Jim A. Kuypers, also known professionally as J. Andrew Kuypers, is an American scholar and consultant specializing in communication studies. A full professor at Virginia Tech, he has written on the news media, rhetorical criticism and presidential rhetoric, and is particularly known for his work in political communication which explores the qualitative aspects of framing analysis and its relationship to presidential communication and news media bias. As a consultant, Kuypers provides workshops, keynotes, coaching, and seminars on public speaking, leadership, strategic communication, performance anxiety reduction, conflict avoidance, and integrating human skills such as creativity and critical thinking with artificial intelligence.

== Career==
Kuypers graduated with a Bachelor of Science and a Master of Arts from Florida State University. He was a senior lecturer in rhetoric and oratory, Director of speech at Dartmouth College, taught at Florida State University, and Florida Atlantic University. He taught at Louisiana State University, where he earned a Ph.D. in communication studies.
Since 2005 Kuypers has been teaching at Virginia Tech. In addition to his academic roles, Kuypers has worked as a business and political communication consultant for over 25 years, using the professional name J. Andrew Kuypers.

== Consulting career ==
Kuypers operates a consulting practice under the name J. Andrew Kuypers through his firm, J. Andrew Communication. With over 25 years of experience and as author and editor of 17 books, he offers tailored coaching, workshops, weekend seminars, and keynotes aimed at career advancement and professional development. His services focus on public speaking instruction, strategic communication, performance anxiety reduction techniques, motivational speeches, conflict avoidance, employee well-being, authenticity, resilience, networking, and the integration of human skills (such as creativity, critical thinking, and empathy) with artificial intelligence in the workplace. Kuypers also publishes a free weekly newsletter, Your Remarkable Edge, providing tips on AI, creativity, communication skills, and human development. He is represented by the Academic Speakers Bureau for booking engagements. Kuypers maintains an active presence on social media, including X (formerly Twitter) under the handle @jakuypers.

==Scholarship==
Kuypers' work falls into two categories: political communication and rhetorical criticism. The former spans both communication and political science, involving the study of the political rhetoric of individuals and groups. For Kuypers, politics is a process that takes place through communication, rather than the sheer exercise or attempt at power.

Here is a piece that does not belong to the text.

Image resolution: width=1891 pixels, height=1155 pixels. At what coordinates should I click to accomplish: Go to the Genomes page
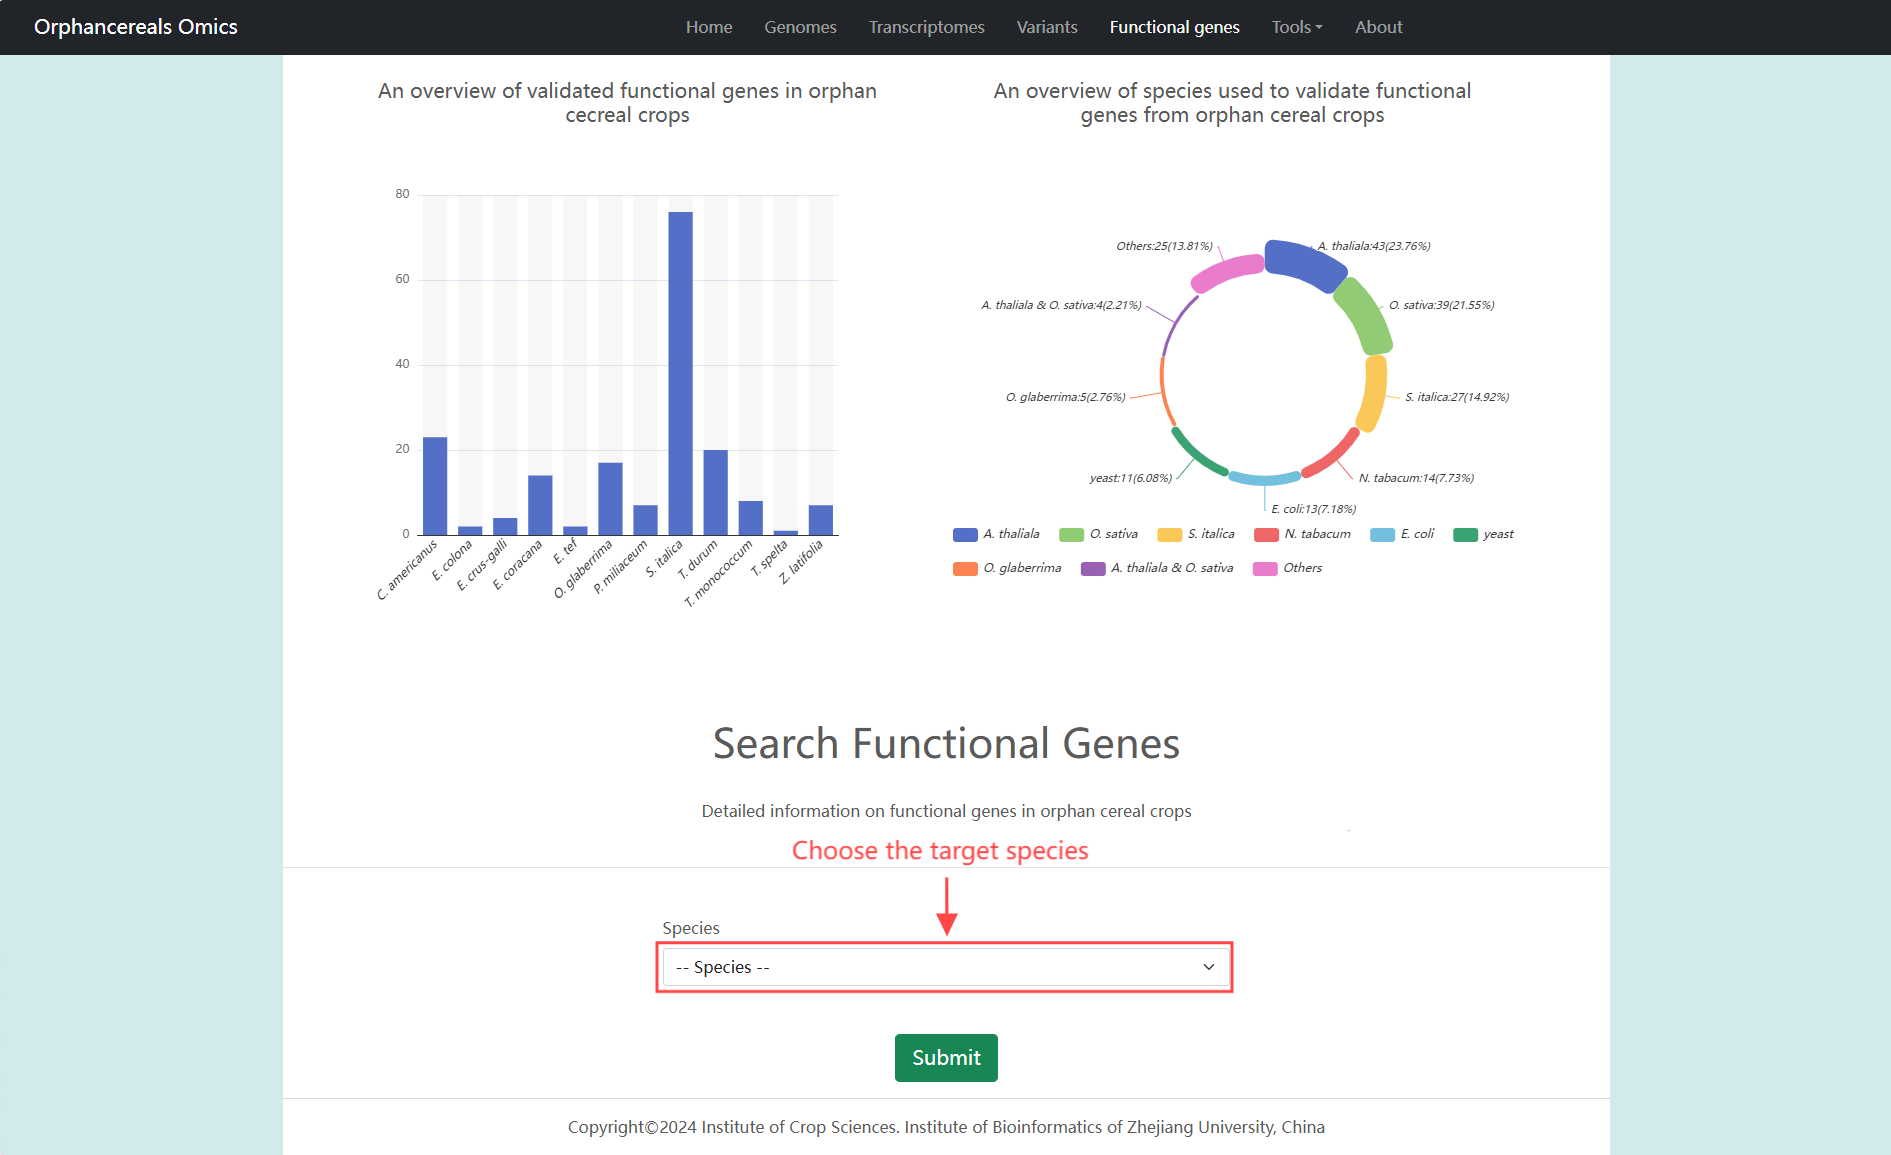tap(800, 27)

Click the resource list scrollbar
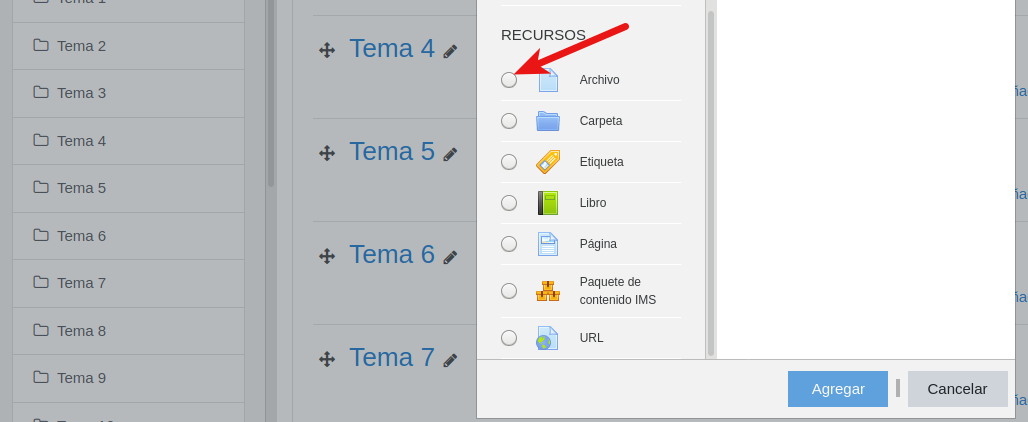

==Political communication==
Kuypers searches for media bias, and how the news media frames political news. He developed a qualitative (rhetorical) version of framing analysis designed to look for bias, and to understand how the original messages of political actors are reframed by the press before transmitted to the public. He has investigated how news broadcasts, stories, and editorials shape public understanding of issues and events in a particular direction. Quote: "Framing is a process whereby communicators, consciously or unconsciously, act to construct a point of view that encourages the facts of a given situation to be interpreted by others in a particular manner. Frames operate in four key ways: they define problems, diagnose causes, make moral judgments, and suggest remedies. Frames are often found within a narrative account of an issue or event, and are generally the central organizing idea."

==A framing analysis trilogy==

===Presidential Crisis Rhetoric and the Press===
Kuypers' first major work examining framing, politics, and the news media was the 1997 book Presidential Crisis Rhetoric and the Press in the Post-Cold War World. In this work he examined the changed nature of presidential crisis rhetoric since the ending of the cold war, and first advanced a qualitative version of comparative framing analysis. It was here that he first used the term "agenda-extension" to describe a process where the news media "beyond the strict reporting of events" and instead foster a particular understanding of an issue or event. In relation to other theories of the press, Kuypers argues that "agenda-extension begins when media gatekeepers decide to publish a particular story because issues are often framed by station managers, producers, or editors by how they decide to tell a particular story. Although deciding what story to tell (gate-keeping) is the first step in all news reporting, the press takes a second step when determining how much attention to give to the story (agenda-setting), and a third step when they determine how to tell the story (agenda-extension).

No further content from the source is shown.